### [Task requirements]
From the line with "This screenshot has width=1252, height=1400." to the final line, print the records exactly as they are.

### [Material provided]
────

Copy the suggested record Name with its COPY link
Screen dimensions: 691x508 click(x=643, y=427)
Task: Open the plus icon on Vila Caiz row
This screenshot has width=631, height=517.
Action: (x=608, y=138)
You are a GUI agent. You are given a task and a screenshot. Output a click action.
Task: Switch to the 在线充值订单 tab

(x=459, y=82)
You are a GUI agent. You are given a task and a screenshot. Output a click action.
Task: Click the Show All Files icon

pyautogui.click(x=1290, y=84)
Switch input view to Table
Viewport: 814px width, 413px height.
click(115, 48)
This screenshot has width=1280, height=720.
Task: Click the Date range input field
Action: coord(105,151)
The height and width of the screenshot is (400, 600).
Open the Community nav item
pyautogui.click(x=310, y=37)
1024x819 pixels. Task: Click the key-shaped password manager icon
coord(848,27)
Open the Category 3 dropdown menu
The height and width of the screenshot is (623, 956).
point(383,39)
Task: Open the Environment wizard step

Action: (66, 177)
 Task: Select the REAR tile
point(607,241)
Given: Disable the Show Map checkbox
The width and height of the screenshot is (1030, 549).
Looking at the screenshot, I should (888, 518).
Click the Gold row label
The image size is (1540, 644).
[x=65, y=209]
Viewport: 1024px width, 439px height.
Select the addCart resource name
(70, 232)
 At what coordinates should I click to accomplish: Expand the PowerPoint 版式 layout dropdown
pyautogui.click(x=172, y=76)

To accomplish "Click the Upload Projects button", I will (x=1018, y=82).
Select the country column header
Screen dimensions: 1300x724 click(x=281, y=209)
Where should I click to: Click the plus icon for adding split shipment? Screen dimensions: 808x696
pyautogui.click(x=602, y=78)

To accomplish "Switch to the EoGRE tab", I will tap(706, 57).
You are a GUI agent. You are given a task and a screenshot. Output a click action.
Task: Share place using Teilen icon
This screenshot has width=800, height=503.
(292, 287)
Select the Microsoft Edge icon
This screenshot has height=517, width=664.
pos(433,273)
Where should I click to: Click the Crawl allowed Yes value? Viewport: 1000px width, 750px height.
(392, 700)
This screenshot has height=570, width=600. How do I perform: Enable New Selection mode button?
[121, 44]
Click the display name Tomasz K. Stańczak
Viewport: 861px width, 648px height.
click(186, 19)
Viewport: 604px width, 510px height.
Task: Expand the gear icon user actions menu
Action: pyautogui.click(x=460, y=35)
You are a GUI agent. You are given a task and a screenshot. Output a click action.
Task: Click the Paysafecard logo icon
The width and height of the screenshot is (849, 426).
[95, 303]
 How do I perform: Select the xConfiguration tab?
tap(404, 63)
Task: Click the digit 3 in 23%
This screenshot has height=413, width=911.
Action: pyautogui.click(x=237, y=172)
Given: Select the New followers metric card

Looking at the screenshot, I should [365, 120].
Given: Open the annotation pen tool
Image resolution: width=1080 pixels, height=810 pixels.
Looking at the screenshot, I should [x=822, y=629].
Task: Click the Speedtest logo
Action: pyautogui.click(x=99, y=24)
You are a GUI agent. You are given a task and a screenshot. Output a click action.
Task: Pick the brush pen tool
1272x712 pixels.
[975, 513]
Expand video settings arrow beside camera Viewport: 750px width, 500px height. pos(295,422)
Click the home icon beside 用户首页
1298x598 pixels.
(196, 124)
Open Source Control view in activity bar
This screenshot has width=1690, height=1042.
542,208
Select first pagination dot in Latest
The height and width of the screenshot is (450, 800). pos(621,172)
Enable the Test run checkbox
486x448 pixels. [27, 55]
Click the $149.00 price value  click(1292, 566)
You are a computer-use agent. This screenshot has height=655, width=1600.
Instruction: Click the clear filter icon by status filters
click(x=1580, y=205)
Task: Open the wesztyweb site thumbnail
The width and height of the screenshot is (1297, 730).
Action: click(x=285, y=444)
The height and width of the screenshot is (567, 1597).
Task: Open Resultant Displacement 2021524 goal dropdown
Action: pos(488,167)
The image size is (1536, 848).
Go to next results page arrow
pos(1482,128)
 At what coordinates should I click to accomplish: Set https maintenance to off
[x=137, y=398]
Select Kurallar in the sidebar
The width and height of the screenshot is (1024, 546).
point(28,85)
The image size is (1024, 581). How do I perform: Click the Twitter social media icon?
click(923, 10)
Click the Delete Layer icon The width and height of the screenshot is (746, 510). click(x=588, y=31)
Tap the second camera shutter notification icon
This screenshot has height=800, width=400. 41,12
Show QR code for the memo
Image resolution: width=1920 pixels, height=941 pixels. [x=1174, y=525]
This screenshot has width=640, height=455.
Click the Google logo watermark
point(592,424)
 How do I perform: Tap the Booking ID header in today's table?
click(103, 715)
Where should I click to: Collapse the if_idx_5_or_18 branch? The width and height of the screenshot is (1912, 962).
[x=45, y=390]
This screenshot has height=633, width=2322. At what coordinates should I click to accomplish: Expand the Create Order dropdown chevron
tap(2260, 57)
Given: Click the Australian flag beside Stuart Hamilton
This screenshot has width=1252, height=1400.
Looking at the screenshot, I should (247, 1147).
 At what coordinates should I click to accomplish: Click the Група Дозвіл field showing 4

────

### [Output below]
This screenshot has width=1252, height=1400.
Looking at the screenshot, I should (247, 1147).
 At what coordinates should I click to accomplish: Click the Група Дозвіл field showing 4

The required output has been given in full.